高危型HPVs 感染是宮頸癌的主要病因，全球超過一半的病例由HPV16 感染引起［8］。高危型HPVs 的早起基因E7 表達的E7 蛋白可直接使pRb失活，因此，E7 是強有力的細胞增殖誘導者，其可顯著降低基因組的穩定性，使宿主細胞傾向于向腫瘤發展，E7 被認為是宮頸癌診斷和治療的靶點［9］。目前尚沒有可用于HPVs 相關疾病治療的有效方法［10］，宮頸癌治療多采用綜合治療方案。因此，深入研究HPV16 的致癌機制對探索HPV16 相關腫瘤新的治療方法具有重要意義。

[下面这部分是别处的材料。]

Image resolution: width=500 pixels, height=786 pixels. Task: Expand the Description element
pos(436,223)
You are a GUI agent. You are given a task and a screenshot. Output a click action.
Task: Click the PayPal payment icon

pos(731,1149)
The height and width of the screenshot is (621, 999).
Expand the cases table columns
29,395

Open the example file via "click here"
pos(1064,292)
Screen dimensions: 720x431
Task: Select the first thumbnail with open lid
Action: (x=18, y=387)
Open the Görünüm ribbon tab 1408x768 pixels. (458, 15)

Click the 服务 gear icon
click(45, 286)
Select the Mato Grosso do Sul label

人DRR1 基因最初由Yamato 等克隆得到，用突變型DRR1 轉染腎細胞癌和其他腫瘤細胞系可以抑制細胞增殖。DRR1 的再表達可抑制癌細胞的生長并誘導細胞凋亡［11］。轉染該基因到DRR1 陰性的癌細胞系中可觀察到明顯的細胞生長阻滯［12］。因此，DRR1 作為腫瘤抑制基因可能在癌變過程中發揮重要作用。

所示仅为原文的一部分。